Problem |
Dropping every picture, set down exactly the lines in the entries below, starting with the line with "Given: Click the scrollbar right arrow" and going on through the line with "How do I perform: Click".

Record set |
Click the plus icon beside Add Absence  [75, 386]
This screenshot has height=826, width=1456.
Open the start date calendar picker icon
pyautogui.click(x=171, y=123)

==

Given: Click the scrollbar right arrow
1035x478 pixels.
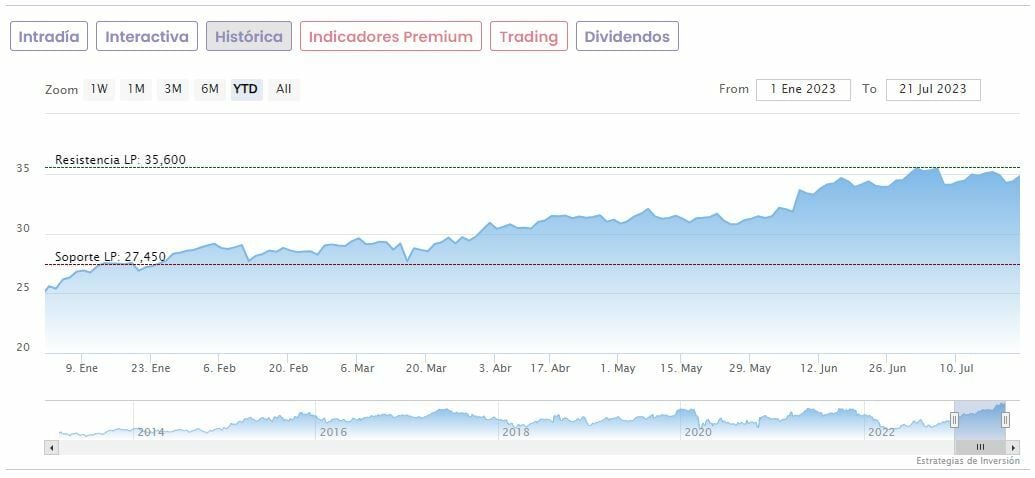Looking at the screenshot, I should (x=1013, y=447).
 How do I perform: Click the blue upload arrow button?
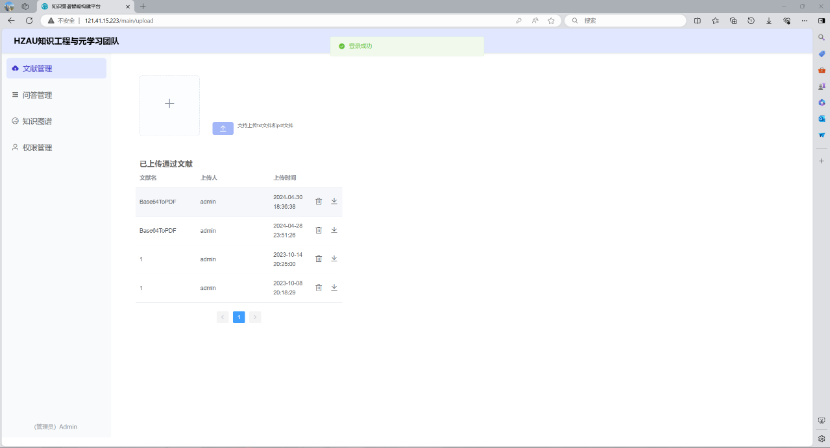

* * *

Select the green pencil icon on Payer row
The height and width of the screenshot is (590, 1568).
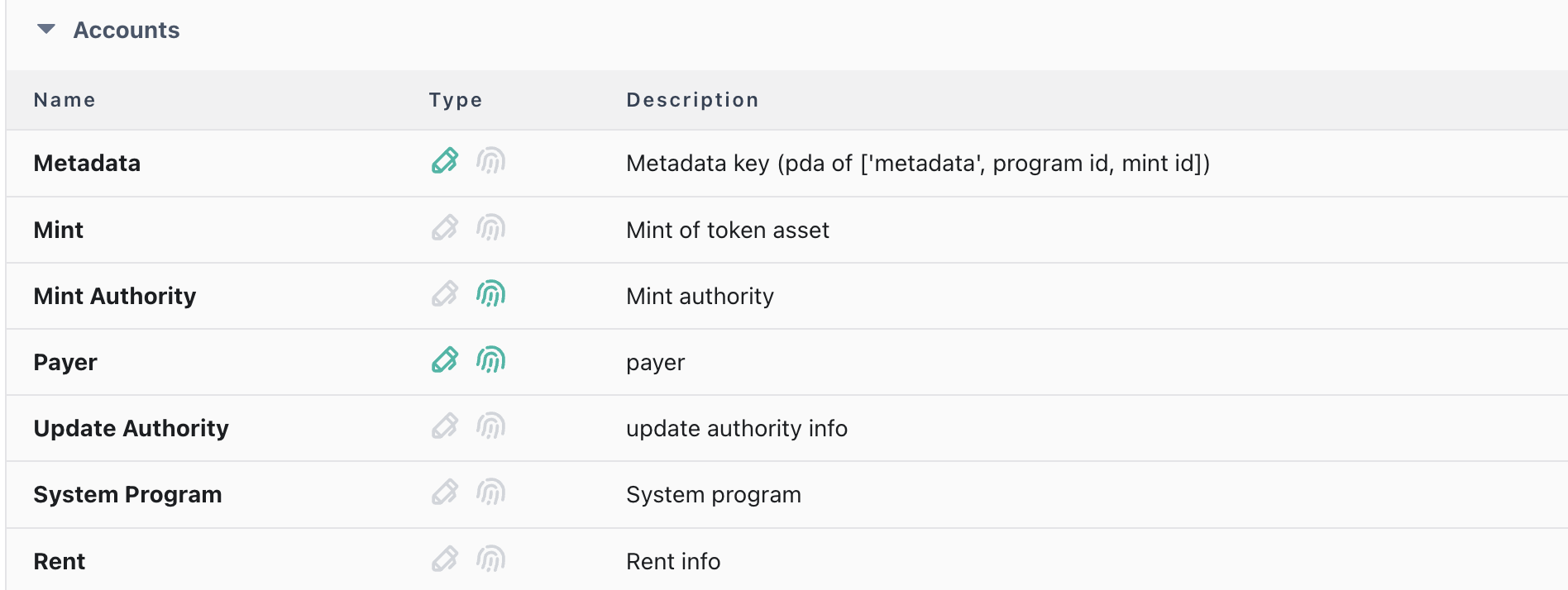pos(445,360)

Reply to the task |
Given: Click the scrollbar right arrow
1035x478 pixels.
Looking at the screenshot, I should (x=1013, y=447).
 How do I perform: Click the blue upload arrow button?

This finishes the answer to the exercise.